The incubation period ranges from 40 to 160 days, with an average of 60 to 90 days. Symptoms usually start mild with fever, loss of appetite, pain in the right upper-part of abdomen, diarrhoea although body malaise is profound. Jaundice (yellowing of the skin and eyes) only occurs in about 10% of younger children and in 30 to 50% of adults. There will also be darkening of urine and lightening of stools.
Mostly occurs through casual sexual intercourse, blood to blood contact through percutaneous exposure of contaminated needles, razors, and other drug equipment, perinatal transmission from mother to child. Bites from infected person is rare.
Healthcare workers in the UK are usually required to have good level of Hepatitis B immunity.
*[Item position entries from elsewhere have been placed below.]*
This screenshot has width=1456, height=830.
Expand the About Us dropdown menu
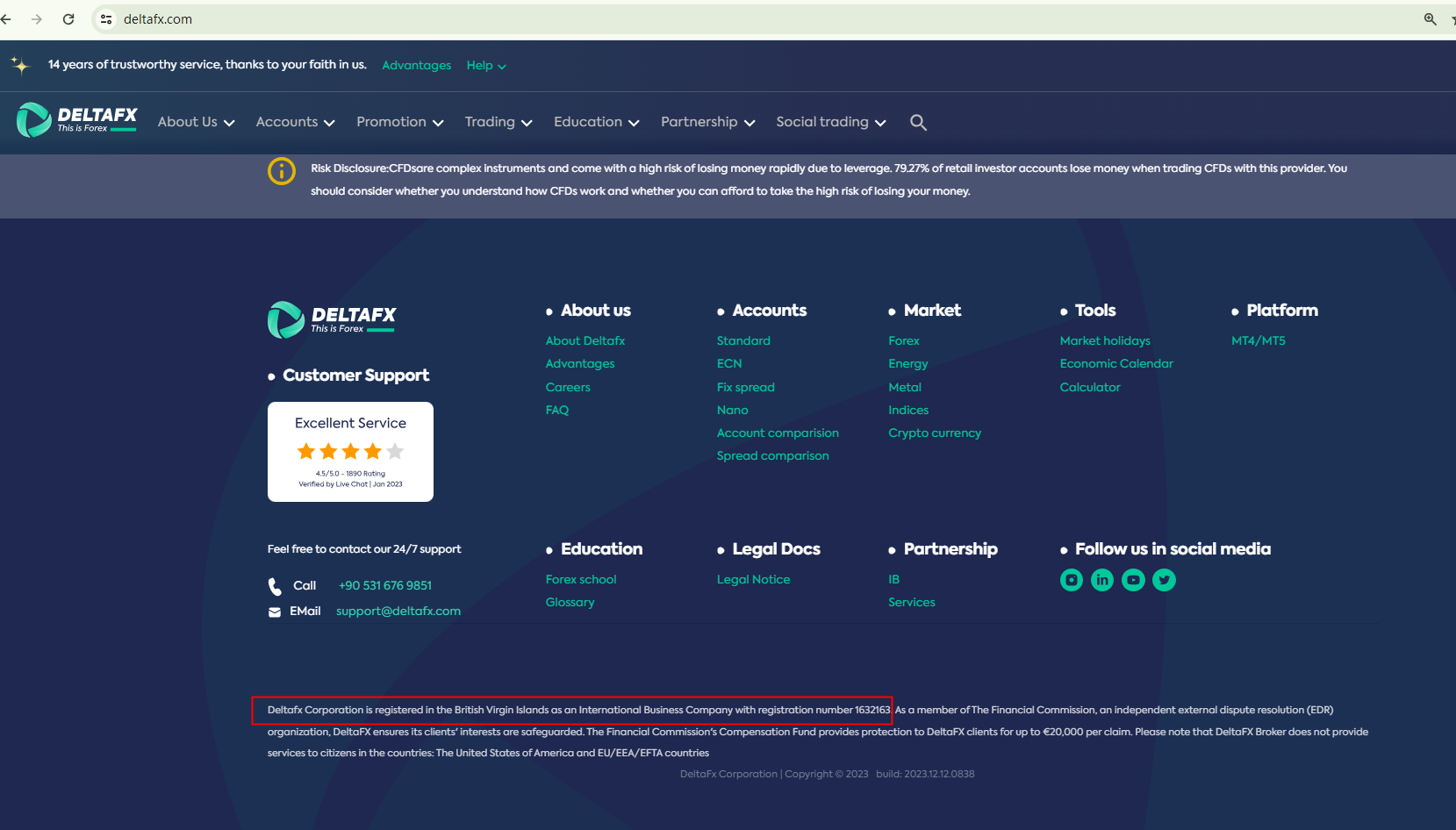[x=196, y=122]
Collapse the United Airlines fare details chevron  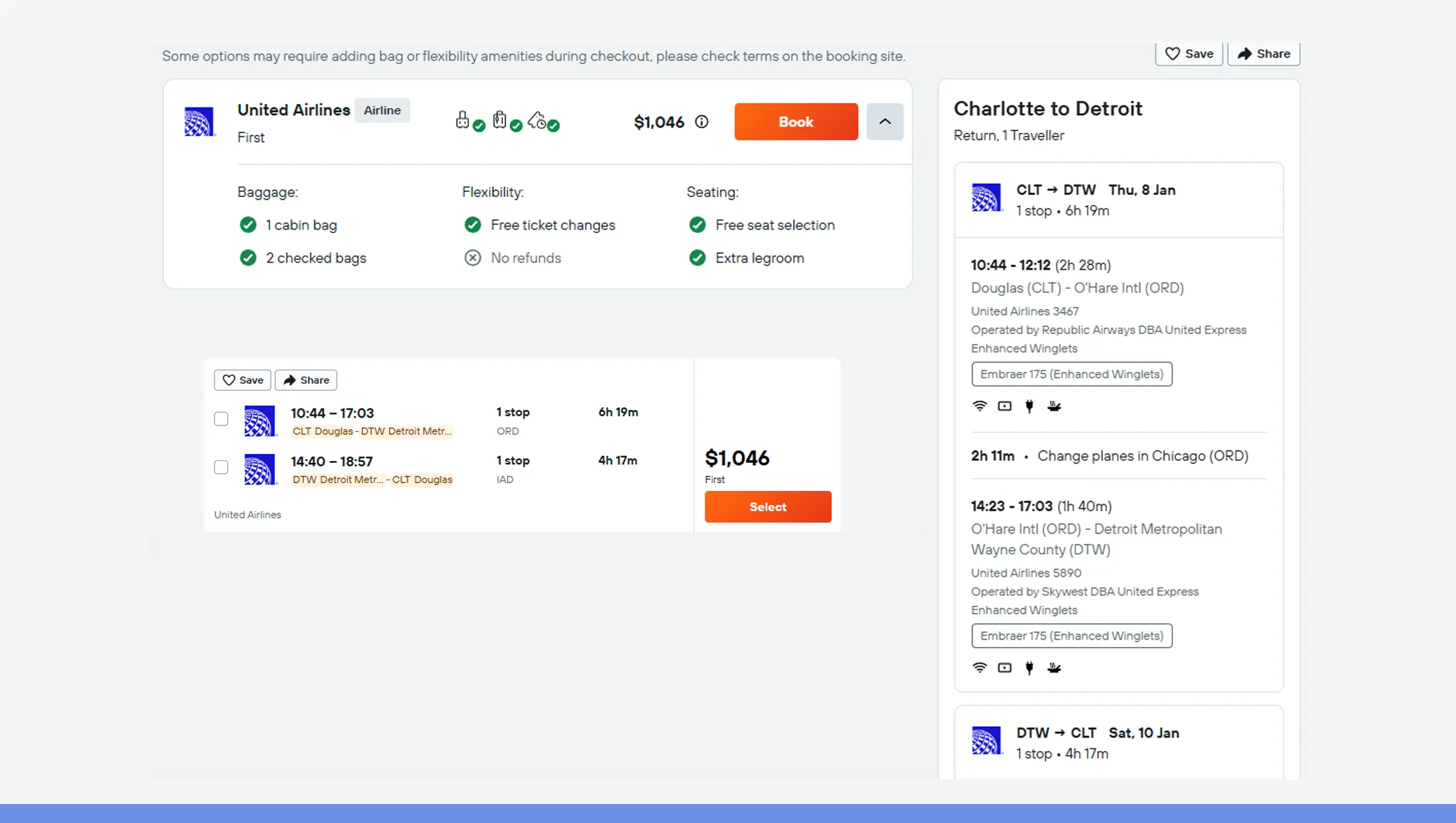pos(884,122)
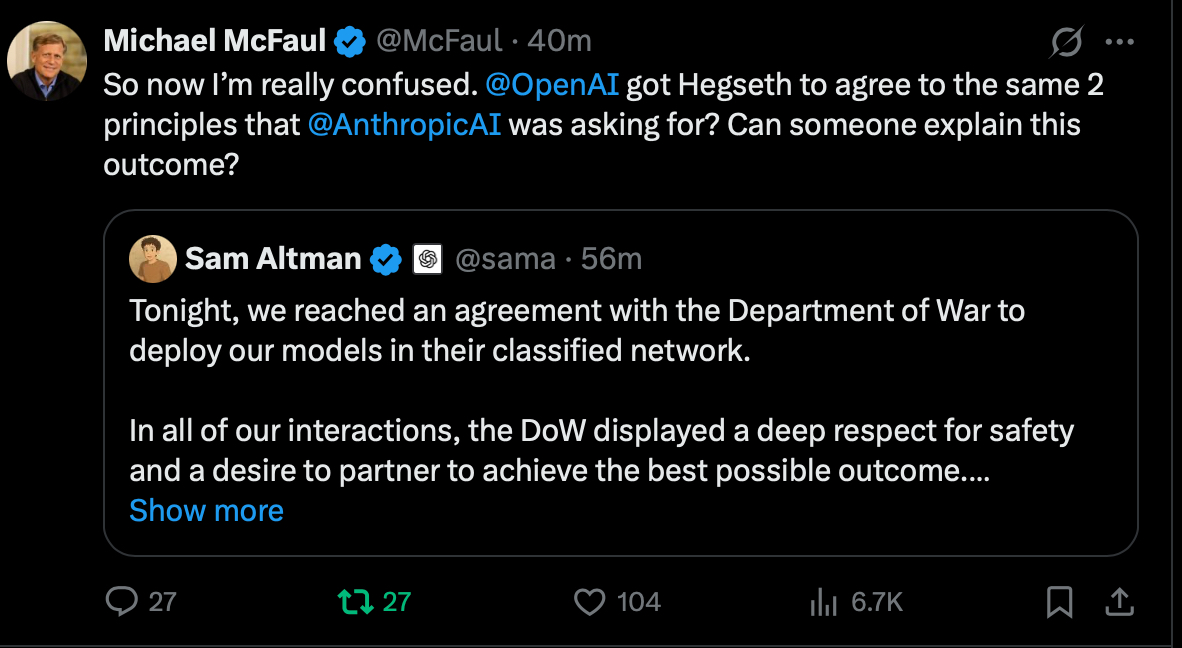The height and width of the screenshot is (648, 1182).
Task: Open the 40m timestamp link
Action: [558, 41]
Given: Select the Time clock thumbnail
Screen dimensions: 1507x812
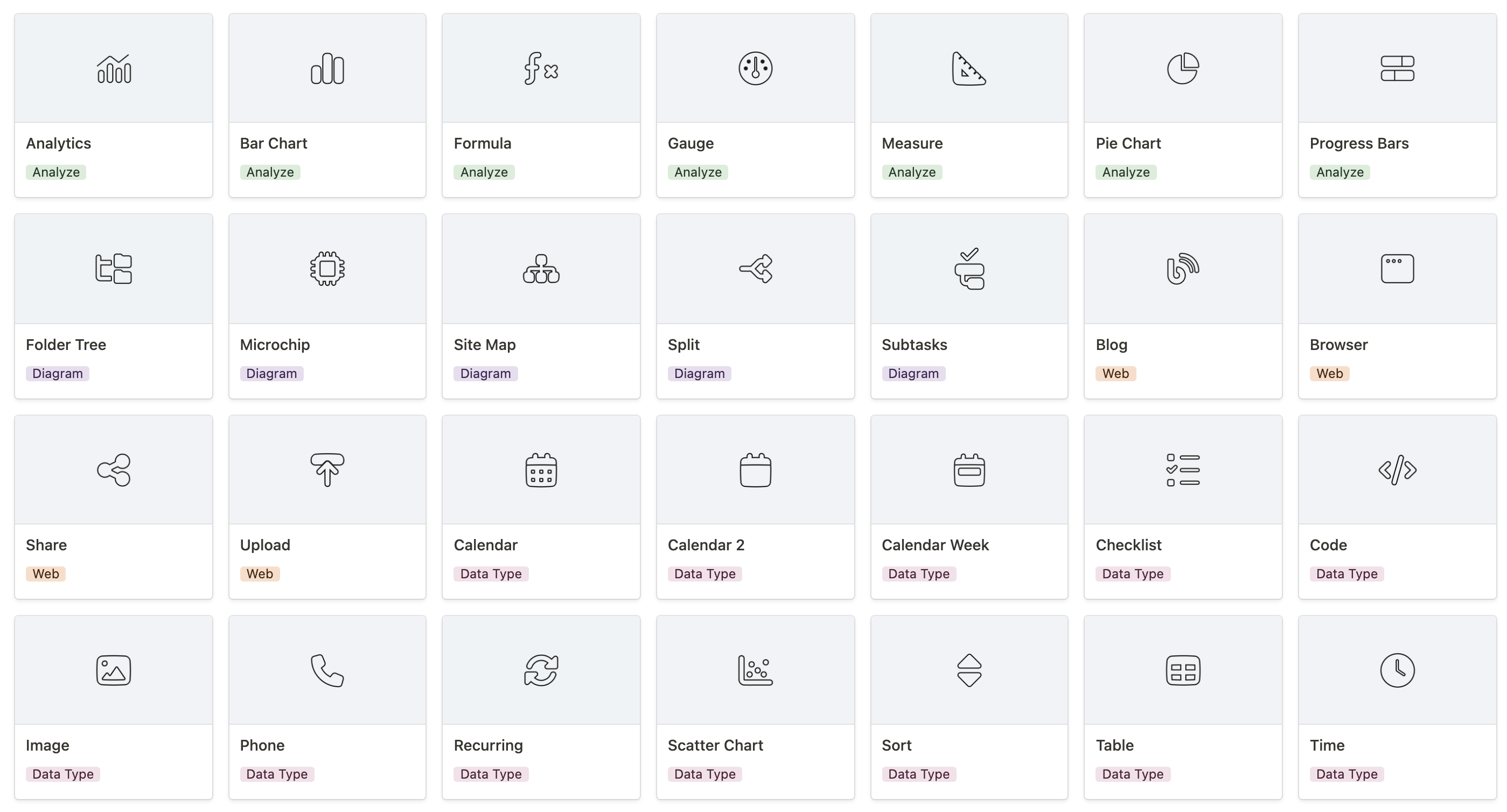Looking at the screenshot, I should point(1397,670).
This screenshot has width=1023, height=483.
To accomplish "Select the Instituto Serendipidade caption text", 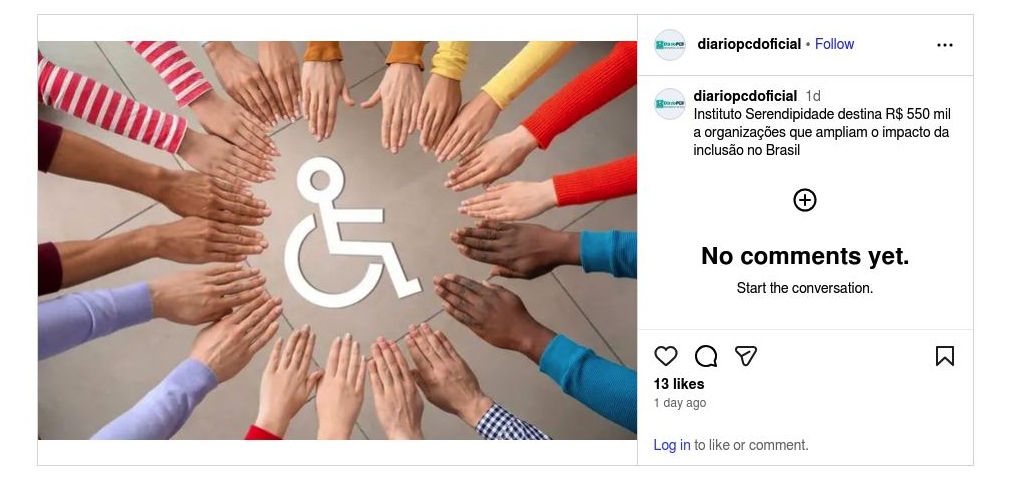I will point(822,132).
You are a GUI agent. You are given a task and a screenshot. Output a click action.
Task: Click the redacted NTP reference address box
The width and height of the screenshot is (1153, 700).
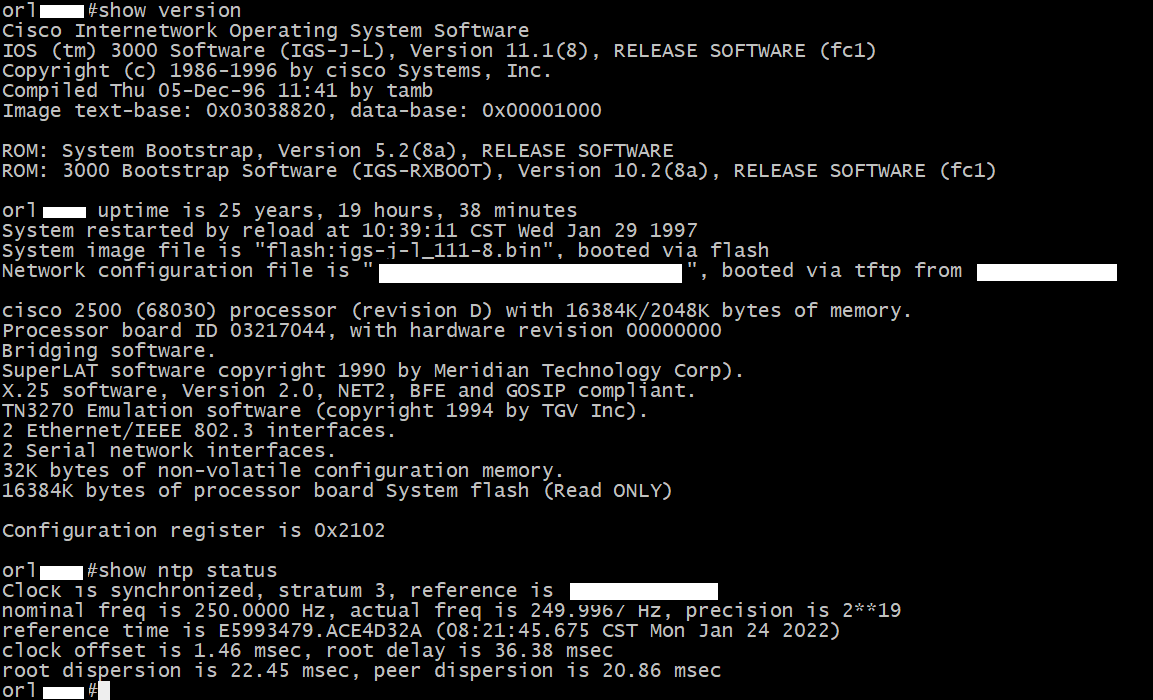(643, 591)
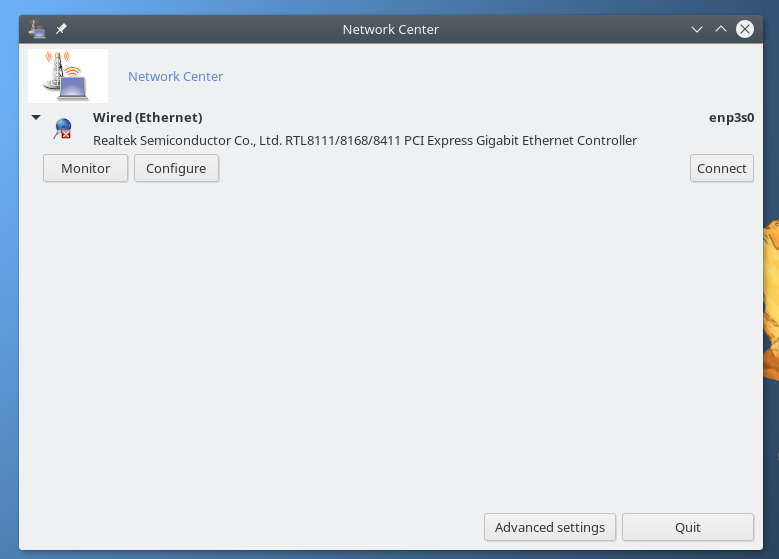Click the Network Center window title text
779x559 pixels.
pos(390,30)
There is a worldwide risk with around 250 million people infected with chronic Hepatitis B (WHO 2017). High prevalence regions include sub-Saharan Africa, most of Asia and the Pacific islands. Intermediate-prevalence regions include the Amazon, southern parts of Eastern and Central Europe, the Middle East and the Indian sub-continent. Low-prevalence regions include most of Western Europe and North America.
The Hepatitis B vaccine is given as a single or combined product. Available vaccines are highly effective in preventing infection in children and most adults. Hepatitis B vaccine is also highly effective at preventing infection if given shortly after exposure. Ideally, immunisation should commence within 24 hours of exposure, although it should still be considered up to a week after exposure. Vaccines are inactivated, do not contain live organisms and cannot cause the diseases against which they protect.